### Data for this exercise
"""

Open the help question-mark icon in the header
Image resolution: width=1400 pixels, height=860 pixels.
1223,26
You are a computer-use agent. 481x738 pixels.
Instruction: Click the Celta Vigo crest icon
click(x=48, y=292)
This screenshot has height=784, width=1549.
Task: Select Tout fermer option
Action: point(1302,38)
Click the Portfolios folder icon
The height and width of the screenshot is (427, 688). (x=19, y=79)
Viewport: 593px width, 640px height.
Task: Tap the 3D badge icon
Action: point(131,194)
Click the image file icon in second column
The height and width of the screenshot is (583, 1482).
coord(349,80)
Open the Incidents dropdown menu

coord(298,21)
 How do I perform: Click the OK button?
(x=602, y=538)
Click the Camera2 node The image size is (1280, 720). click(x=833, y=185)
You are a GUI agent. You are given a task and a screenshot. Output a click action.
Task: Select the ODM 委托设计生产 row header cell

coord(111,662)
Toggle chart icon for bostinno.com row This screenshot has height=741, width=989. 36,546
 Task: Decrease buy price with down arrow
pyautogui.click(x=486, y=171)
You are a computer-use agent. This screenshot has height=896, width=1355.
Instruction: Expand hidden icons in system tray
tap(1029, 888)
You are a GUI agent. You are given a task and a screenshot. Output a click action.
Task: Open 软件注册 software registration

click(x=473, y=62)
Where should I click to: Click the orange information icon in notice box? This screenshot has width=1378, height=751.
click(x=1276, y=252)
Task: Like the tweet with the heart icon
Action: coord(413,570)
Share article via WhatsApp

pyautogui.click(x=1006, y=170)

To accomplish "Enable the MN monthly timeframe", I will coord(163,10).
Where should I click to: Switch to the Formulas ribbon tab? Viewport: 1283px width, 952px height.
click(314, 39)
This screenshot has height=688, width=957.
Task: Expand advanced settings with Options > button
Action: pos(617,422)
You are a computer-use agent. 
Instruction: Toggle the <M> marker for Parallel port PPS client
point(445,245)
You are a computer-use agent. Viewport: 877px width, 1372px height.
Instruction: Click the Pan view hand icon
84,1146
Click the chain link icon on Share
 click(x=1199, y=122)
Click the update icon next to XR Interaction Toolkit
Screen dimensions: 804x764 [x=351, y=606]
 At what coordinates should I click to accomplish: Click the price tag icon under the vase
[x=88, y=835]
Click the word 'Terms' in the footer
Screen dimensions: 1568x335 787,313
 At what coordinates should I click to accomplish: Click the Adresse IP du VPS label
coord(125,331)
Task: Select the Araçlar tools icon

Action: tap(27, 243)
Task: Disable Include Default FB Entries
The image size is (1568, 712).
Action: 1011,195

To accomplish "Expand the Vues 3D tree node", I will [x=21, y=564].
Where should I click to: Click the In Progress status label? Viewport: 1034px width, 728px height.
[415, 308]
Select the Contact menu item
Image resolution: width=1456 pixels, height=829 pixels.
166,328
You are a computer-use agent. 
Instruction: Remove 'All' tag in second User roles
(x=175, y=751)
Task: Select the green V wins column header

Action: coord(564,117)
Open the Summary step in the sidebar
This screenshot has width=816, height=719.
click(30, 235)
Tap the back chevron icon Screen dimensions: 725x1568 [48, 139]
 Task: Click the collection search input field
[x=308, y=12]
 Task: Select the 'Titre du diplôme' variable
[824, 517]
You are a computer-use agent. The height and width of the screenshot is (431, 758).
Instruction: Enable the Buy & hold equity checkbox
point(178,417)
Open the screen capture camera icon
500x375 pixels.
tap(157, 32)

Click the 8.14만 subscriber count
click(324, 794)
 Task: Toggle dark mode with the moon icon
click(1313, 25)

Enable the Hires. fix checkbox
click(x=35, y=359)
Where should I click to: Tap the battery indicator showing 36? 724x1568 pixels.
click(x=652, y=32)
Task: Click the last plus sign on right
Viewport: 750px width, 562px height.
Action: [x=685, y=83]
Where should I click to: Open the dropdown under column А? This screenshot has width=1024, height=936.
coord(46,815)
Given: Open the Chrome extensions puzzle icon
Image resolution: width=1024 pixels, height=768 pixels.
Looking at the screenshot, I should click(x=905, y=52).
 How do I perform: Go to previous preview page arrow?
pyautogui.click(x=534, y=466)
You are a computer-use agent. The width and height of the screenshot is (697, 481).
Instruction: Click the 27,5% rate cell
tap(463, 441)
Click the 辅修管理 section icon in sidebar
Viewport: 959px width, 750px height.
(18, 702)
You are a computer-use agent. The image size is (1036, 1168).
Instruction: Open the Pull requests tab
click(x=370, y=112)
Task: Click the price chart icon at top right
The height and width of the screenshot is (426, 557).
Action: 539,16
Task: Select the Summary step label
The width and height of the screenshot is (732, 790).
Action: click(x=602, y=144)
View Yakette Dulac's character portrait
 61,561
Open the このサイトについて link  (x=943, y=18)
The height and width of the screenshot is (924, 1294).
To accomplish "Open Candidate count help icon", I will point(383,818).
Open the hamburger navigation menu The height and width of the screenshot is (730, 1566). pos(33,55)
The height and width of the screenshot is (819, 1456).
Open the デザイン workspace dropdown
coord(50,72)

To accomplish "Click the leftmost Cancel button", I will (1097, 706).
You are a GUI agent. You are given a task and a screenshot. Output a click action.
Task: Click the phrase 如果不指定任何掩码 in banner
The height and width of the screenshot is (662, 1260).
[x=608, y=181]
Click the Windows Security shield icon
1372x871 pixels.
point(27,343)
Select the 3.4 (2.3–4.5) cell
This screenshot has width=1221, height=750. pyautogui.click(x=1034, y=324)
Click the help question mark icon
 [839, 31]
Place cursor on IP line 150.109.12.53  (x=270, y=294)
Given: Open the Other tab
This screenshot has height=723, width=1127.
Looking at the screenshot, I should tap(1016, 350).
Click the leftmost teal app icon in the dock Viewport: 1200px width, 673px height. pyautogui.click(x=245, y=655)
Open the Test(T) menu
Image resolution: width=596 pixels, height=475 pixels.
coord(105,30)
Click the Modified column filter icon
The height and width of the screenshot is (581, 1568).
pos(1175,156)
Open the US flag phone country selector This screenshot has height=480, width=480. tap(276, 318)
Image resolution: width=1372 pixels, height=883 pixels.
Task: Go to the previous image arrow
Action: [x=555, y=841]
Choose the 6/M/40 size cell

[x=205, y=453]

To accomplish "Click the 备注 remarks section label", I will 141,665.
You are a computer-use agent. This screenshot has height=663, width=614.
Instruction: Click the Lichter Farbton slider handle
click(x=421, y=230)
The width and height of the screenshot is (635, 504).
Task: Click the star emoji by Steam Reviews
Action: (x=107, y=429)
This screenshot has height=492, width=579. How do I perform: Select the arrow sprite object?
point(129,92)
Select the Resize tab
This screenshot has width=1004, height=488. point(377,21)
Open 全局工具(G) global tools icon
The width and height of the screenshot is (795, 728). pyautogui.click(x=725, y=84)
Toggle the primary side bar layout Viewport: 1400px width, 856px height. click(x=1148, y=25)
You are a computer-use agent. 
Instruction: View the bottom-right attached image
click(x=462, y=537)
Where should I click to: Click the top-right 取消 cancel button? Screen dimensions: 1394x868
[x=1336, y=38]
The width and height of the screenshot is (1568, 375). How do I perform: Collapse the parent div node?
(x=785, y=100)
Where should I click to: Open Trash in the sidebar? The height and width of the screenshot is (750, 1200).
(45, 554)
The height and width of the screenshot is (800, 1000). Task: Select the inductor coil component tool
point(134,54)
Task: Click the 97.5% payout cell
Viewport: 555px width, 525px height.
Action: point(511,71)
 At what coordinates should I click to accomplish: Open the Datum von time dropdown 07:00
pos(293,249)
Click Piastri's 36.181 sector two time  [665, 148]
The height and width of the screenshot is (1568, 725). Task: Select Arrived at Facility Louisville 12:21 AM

"""

### What is required
Reproduce verbatim the stretch of rows from the line containing "Task: Select the 'Titre du diplôme' variable" through the line containing "coord(46,815)", with both of those lines included.

### Answer to this problem
 Task: Select the 'Titre du diplôme' variable
[824, 517]
You are a computer-use agent. The height and width of the screenshot is (431, 758).
Instruction: Enable the Buy & hold equity checkbox
point(178,417)
Open the screen capture camera icon
500x375 pixels.
tap(157, 32)

Click the 8.14만 subscriber count
click(324, 794)
 Task: Toggle dark mode with the moon icon
click(1313, 25)

Enable the Hires. fix checkbox
click(x=35, y=359)
Where should I click to: Tap the battery indicator showing 36? 724x1568 pixels.
click(x=652, y=32)
Task: Click the last plus sign on right
Viewport: 750px width, 562px height.
Action: [x=685, y=83]
Where should I click to: Open the dropdown under column А? This screenshot has width=1024, height=936.
coord(46,815)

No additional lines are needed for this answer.